An Bi-Lobed Iris Cyst
Published 2024 - 42nd Congress of the ESCRS
Reference: PO019 | Type: Case Report | DOI: 10.82333/csdh-7m40
Authors: David López Delgado* 1 , Miguel Jonay Acosta Darias 1 , Zaira Hernandez Gonzalez 2 , Sara Judith Galido Hernández 3 , Carla Arteaga Henriquez 1 , Luis Reyes Gallardo 1
1Ophtalmology,CHUC,Santa Cruz de Tenerife,Spain, 2GP,CHUC,Santa Cruz de Tenerife,Spain, 3Endocrinology,CHUC,Santa Cruz de Tenerife,Spain
Purpose
To review the influence of cataract surgery on the appearance of a serous iris cyst.
To explain the characteristic clinical presentation of a serous iridian cyst, in our case bi-lobulated.
To evaluate the extent, depth and characteristics of this cystic lesion using different diagnostic techniques.
To present the different therapeutic options for the management of this type of iridocyst lesion. To emphasise that the best treatment for asymptomatic cysts is to watch and wait.
Setting
UNIVERSITY HOSPITAL OF THE CANARY ISLANDS, OPHTALMOLOGY SECCION
Report of case
A 68-year-old patient was referred to the emergency department by his general practitioner with a suspected asymptomatic and spontaneous melanocytic iridocytic lesion.
Medical history: High blood pressure and diabetes mellitus 2
Ophthalmological history: bilateral cataract surgery 2020.
CVAM:
- Left eye: 20/25.
- Right eye: 20/25.
IOP: 17/16 mmHg.
Slit lamp anterior segment:
- Left eye: Cornea clear, F-, Tyndall-, EFRON I mixed hyperemia, pseudophakic. Looking at the iris, there is an iridial cyst with a serous bi-lobulated appearance at the inferior pole (5-7 hours).
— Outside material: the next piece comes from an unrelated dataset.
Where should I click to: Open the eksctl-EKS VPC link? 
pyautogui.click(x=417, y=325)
The cyst exposes the posterior iris like a Darth Vader mask.
- Right eye: Cornea clear, F-, Tyndall-, no conjunctival hyperemia, pseudophakic.
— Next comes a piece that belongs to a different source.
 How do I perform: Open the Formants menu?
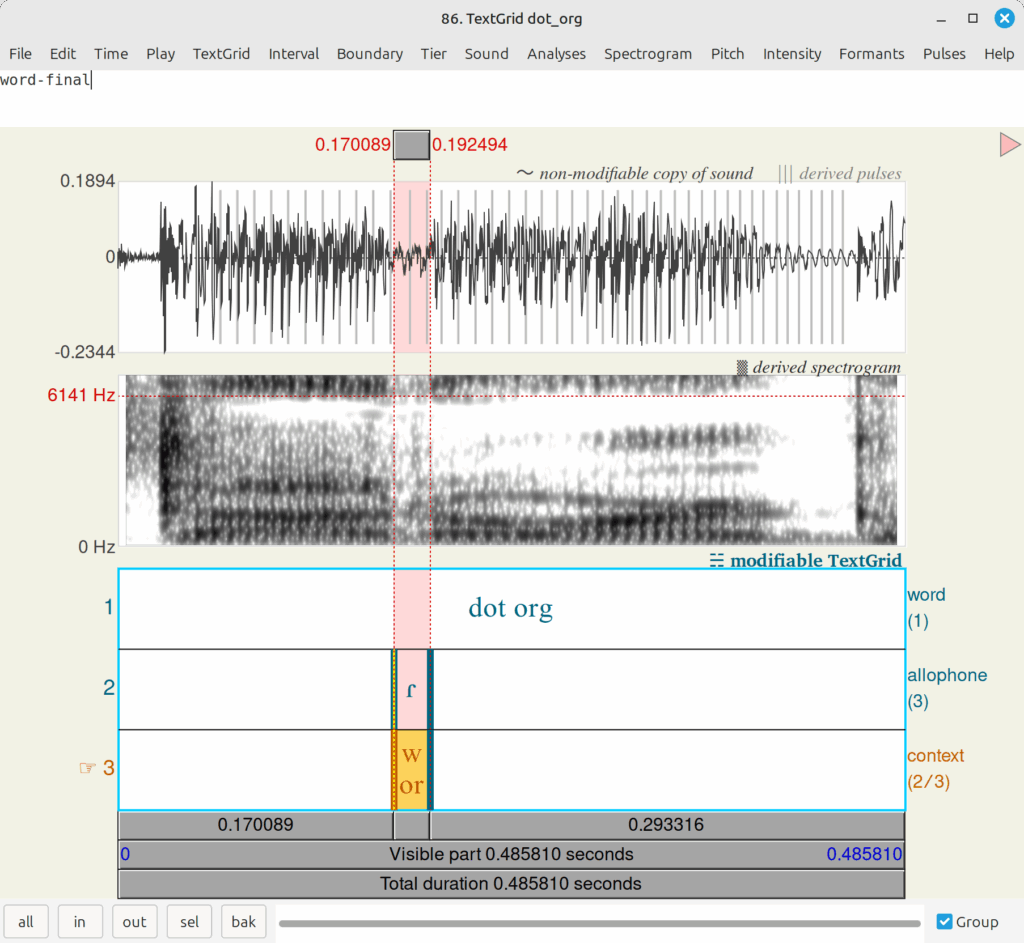871,54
OCT of the anterior segment:
- Left eye: Stromal iris cyst extending from the central part of the iris to the periphery.
Treatment:
In the face of an asymptomatic serous stromal iridial cyst, we have decided to follow up the patient closely every 3 months. We will consider fine needle aspiration, intracystic injection of alcohol or antimitotics, ND-YAG laser or even surgery if at any time there are complications from the cyst such as obstruction of the visual axis, secondary glaucoma, corneal decompensation or recurrent episodes of iridocyclitis.
Conclusion/Take home message
Iridic cysts, probably secondary, as in this case, are the result of implantation, either by surgical trauma. In these cases, we find a thick wall of medium reflectivity with septated transparent fluid, unilateral and usually solitary, surrounding the iridian stroma. The most important thing is to be aware of their tendency to grow, sometimes seasonally, causing diferent complications (visual axis obstruction, secondary glaucoma, pumped iris).
If we focus on asymptomatic serous stromal iris cysts, the best therapy is observation. Follow-up is every 3 months. If we focus on symptomatic serous stromal iris cysts, we could start with fine-needle aspiration, intracystic injection of alcohol or antimitotics, ND-YAG laser and even surgery.